* [WHAT NEEDS TO BE DONE]:
Below are the records; give again exactly the lines from the one containing "Increase the Red value spinner" through the one containing "The image size is (1199, 598).", leaving out pictures.

* [DATA SHOWN]:
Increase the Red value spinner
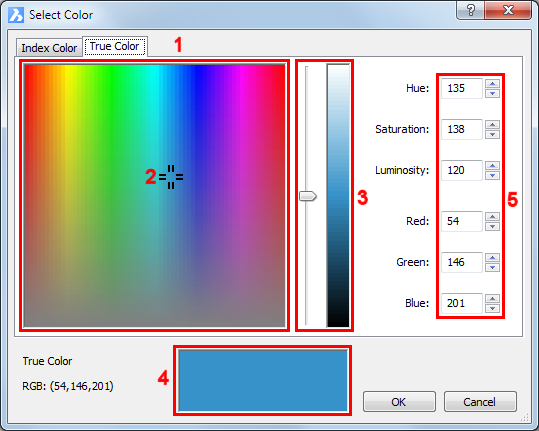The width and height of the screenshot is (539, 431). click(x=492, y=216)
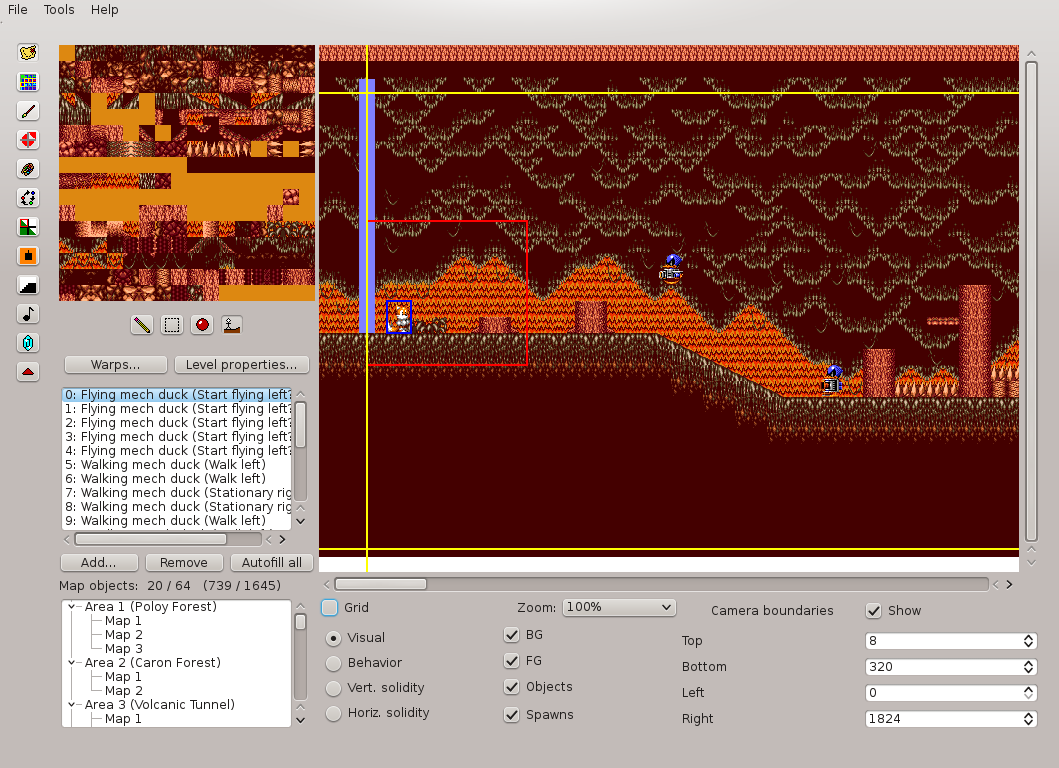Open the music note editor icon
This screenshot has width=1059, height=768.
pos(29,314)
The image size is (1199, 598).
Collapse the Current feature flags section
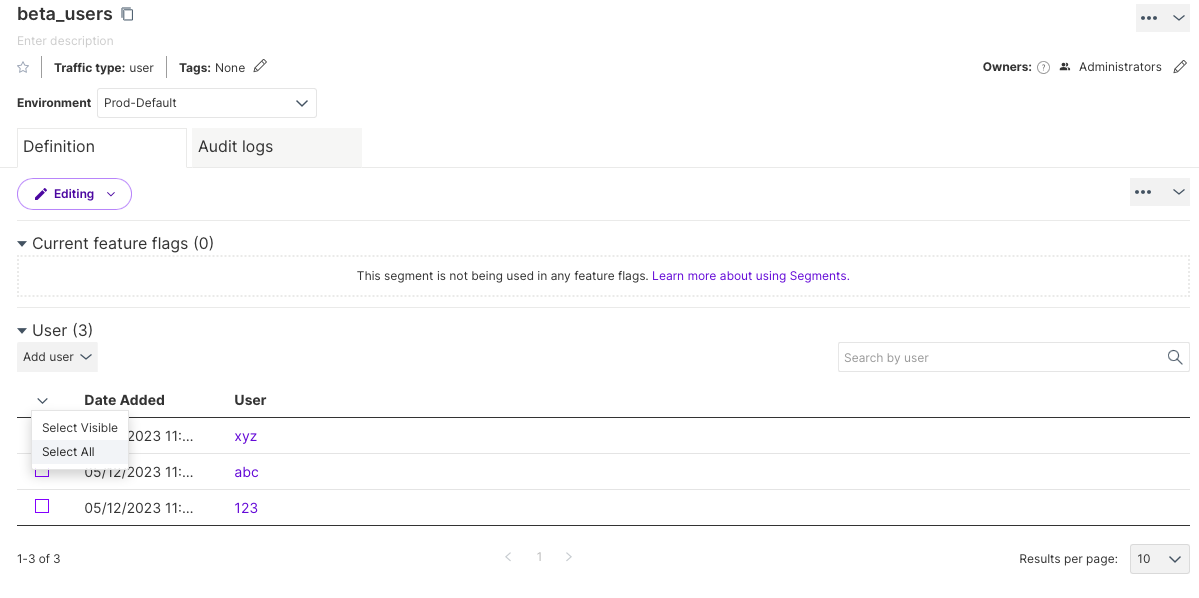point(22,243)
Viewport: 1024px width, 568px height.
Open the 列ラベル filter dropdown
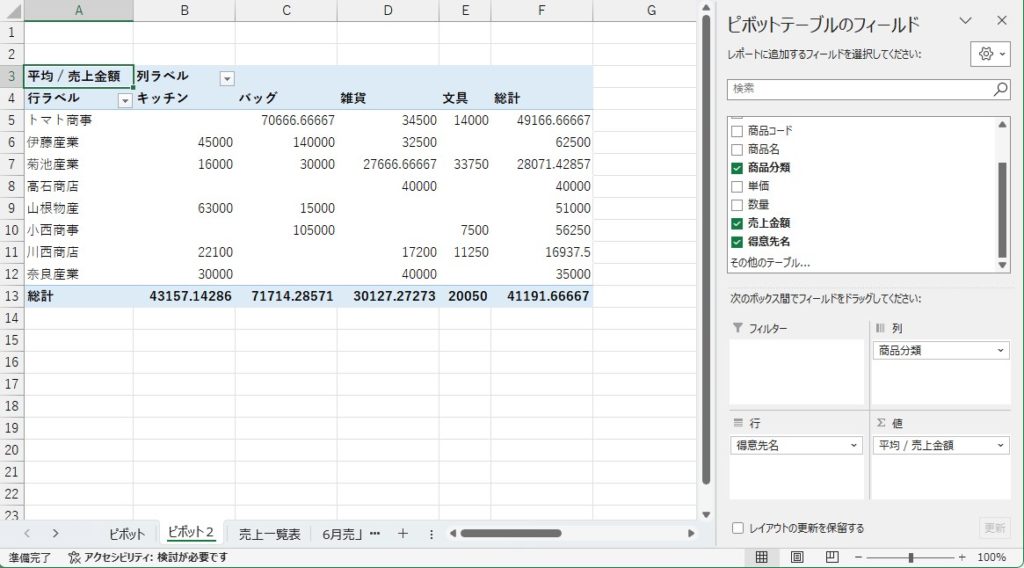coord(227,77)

* * *

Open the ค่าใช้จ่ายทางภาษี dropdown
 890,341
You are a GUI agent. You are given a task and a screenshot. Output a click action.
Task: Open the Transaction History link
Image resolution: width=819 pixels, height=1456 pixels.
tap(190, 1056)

...

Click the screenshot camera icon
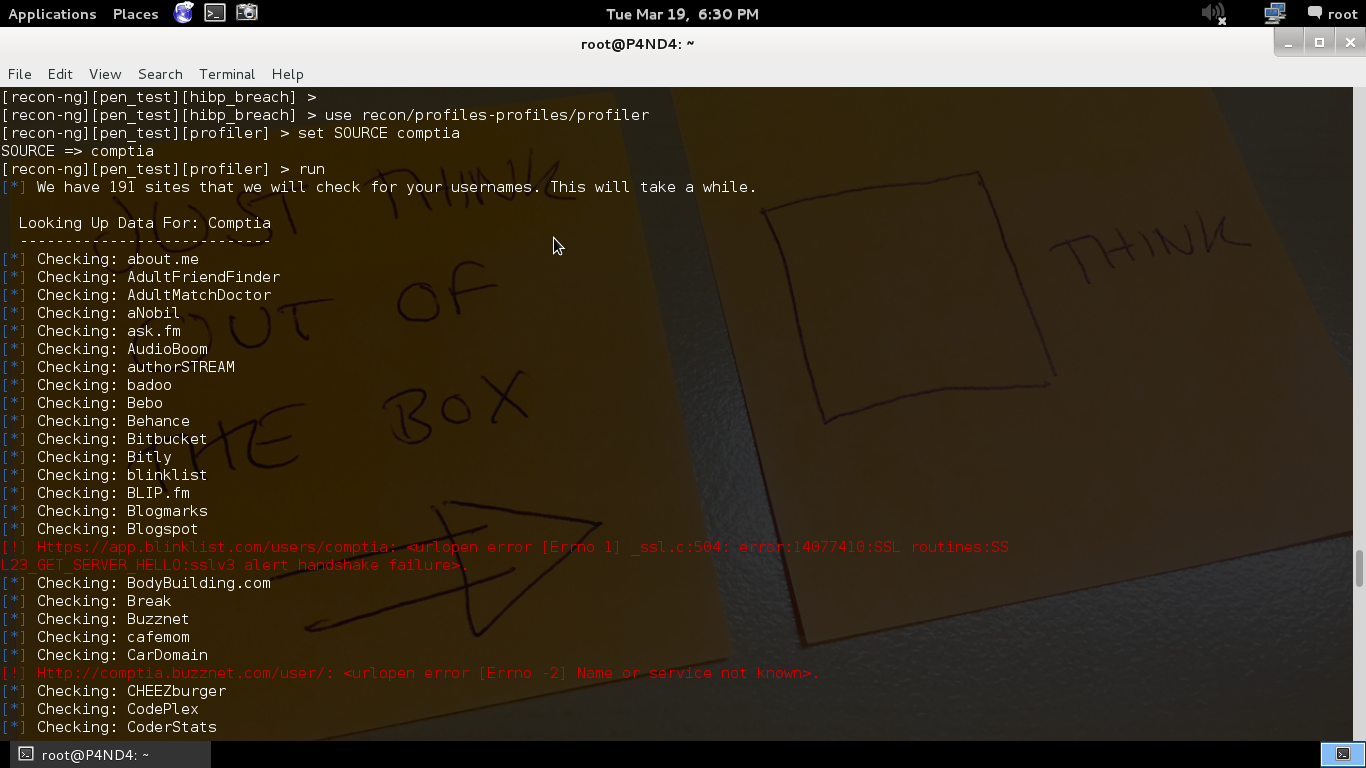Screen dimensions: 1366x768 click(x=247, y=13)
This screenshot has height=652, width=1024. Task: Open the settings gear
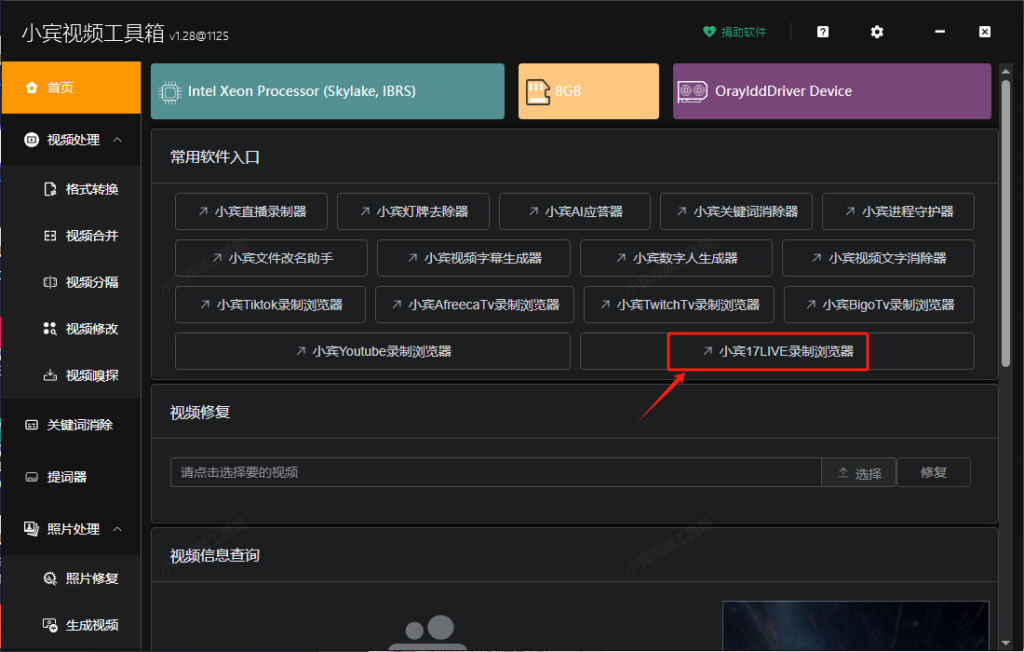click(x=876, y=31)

* [WRITTEN ANSWER]:
Increase the Red value spinner
The width and height of the screenshot is (539, 431). click(x=492, y=216)
Open the music note editor icon
This screenshot has width=1059, height=768.
pos(29,314)
The image size is (1199, 598).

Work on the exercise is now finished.